What is required :: Return the full set of records, matching them character for character.

⟨

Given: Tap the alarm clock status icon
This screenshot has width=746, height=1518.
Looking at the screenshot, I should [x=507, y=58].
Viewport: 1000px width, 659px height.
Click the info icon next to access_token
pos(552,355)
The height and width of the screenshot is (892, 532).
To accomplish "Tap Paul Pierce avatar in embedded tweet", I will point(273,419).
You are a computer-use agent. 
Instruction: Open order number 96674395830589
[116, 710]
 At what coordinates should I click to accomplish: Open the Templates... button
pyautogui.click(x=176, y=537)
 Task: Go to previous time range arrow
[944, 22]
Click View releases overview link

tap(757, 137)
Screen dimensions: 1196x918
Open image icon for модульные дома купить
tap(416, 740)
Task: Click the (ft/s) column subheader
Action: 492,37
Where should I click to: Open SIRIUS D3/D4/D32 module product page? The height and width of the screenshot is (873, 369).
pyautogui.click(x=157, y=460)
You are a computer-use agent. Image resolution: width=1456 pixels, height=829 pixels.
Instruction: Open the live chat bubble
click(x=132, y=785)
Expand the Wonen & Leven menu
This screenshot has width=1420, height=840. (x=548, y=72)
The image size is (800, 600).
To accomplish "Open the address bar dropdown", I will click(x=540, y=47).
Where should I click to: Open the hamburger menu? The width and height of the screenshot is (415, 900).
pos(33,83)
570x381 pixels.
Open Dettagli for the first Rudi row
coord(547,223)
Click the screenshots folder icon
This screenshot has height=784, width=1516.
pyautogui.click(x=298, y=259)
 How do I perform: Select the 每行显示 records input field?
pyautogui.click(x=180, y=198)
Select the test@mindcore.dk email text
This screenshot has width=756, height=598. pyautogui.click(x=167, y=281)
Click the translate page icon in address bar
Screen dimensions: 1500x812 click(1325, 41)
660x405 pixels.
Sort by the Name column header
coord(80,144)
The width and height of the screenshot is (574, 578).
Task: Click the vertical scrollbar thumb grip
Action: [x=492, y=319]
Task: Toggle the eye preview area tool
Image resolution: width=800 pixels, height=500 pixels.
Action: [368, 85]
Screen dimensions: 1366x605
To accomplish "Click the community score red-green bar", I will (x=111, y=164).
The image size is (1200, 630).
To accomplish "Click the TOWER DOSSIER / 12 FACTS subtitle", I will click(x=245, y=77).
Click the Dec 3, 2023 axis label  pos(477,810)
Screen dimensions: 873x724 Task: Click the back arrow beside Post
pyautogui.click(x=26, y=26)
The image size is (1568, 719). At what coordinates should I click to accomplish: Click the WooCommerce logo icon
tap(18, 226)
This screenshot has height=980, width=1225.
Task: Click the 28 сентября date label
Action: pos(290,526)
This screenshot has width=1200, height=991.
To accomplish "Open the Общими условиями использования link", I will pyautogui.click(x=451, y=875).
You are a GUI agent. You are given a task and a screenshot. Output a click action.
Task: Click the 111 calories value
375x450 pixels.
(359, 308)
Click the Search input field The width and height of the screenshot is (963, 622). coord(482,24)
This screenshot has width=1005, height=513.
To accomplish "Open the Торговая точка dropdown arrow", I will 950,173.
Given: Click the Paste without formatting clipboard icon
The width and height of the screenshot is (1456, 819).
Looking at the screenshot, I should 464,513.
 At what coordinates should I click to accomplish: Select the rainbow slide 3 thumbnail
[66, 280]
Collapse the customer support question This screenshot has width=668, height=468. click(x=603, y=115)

⟩

Reply to the exercise ::
Given: Tap the alarm clock status icon
This screenshot has width=746, height=1518.
Looking at the screenshot, I should [x=507, y=58].
Viewport: 1000px width, 659px height.
Click the info icon next to access_token
pos(552,355)
The height and width of the screenshot is (892, 532).
To accomplish "Tap Paul Pierce avatar in embedded tweet", I will point(273,419).
You are a computer-use agent. 
Instruction: Open order number 96674395830589
[116, 710]
 At what coordinates should I click to accomplish: Open the Templates... button
pyautogui.click(x=176, y=537)
 Task: Go to previous time range arrow
[944, 22]
Click View releases overview link

tap(757, 137)
Screen dimensions: 1196x918
Open image icon for модульные дома купить
tap(416, 740)
Task: Click the (ft/s) column subheader
Action: 492,37
Where should I click to: Open SIRIUS D3/D4/D32 module product page? The height and width of the screenshot is (873, 369).
pyautogui.click(x=157, y=460)
You are a computer-use agent. Image resolution: width=1456 pixels, height=829 pixels.
Instruction: Open the live chat bubble
click(x=132, y=785)
Expand the Wonen & Leven menu
This screenshot has width=1420, height=840. (x=548, y=72)
The image size is (800, 600).
To accomplish "Open the address bar dropdown", I will click(x=540, y=47).
Where should I click to: Open the hamburger menu? The width and height of the screenshot is (415, 900).
pos(33,83)
570x381 pixels.
Open Dettagli for the first Rudi row
coord(547,223)
Click the screenshots folder icon
This screenshot has height=784, width=1516.
pyautogui.click(x=298, y=259)
 How do I perform: Select the 每行显示 records input field?
pyautogui.click(x=180, y=198)
Select the test@mindcore.dk email text
This screenshot has width=756, height=598. pyautogui.click(x=167, y=281)
Click the translate page icon in address bar
Screen dimensions: 1500x812 click(1325, 41)
660x405 pixels.
Sort by the Name column header
coord(80,144)
The width and height of the screenshot is (574, 578).
Task: Click the vertical scrollbar thumb grip
Action: [x=492, y=319]
Task: Toggle the eye preview area tool
Image resolution: width=800 pixels, height=500 pixels.
Action: [368, 85]
Screen dimensions: 1366x605
To accomplish "Click the community score red-green bar", I will (x=111, y=164).
The image size is (1200, 630).
To accomplish "Click the TOWER DOSSIER / 12 FACTS subtitle", I will click(x=245, y=77).
Click the Dec 3, 2023 axis label  pos(477,810)
Screen dimensions: 873x724 Task: Click the back arrow beside Post
pyautogui.click(x=26, y=26)
The image size is (1568, 719). At what coordinates should I click to accomplish: Click the WooCommerce logo icon
tap(18, 226)
This screenshot has height=980, width=1225.
Task: Click the 28 сентября date label
Action: pos(290,526)
This screenshot has width=1200, height=991.
To accomplish "Open the Общими условиями использования link", I will pyautogui.click(x=451, y=875).
You are a GUI agent. You are given a task and a screenshot. Output a click action.
Task: Click the 111 calories value
375x450 pixels.
(359, 308)
Click the Search input field The width and height of the screenshot is (963, 622). coord(482,24)
This screenshot has width=1005, height=513.
To accomplish "Open the Торговая точка dropdown arrow", I will 950,173.
Given: Click the Paste without formatting clipboard icon
The width and height of the screenshot is (1456, 819).
Looking at the screenshot, I should 464,513.
 At what coordinates should I click to accomplish: Select the rainbow slide 3 thumbnail
[66, 280]
Collapse the customer support question This screenshot has width=668, height=468. click(x=603, y=115)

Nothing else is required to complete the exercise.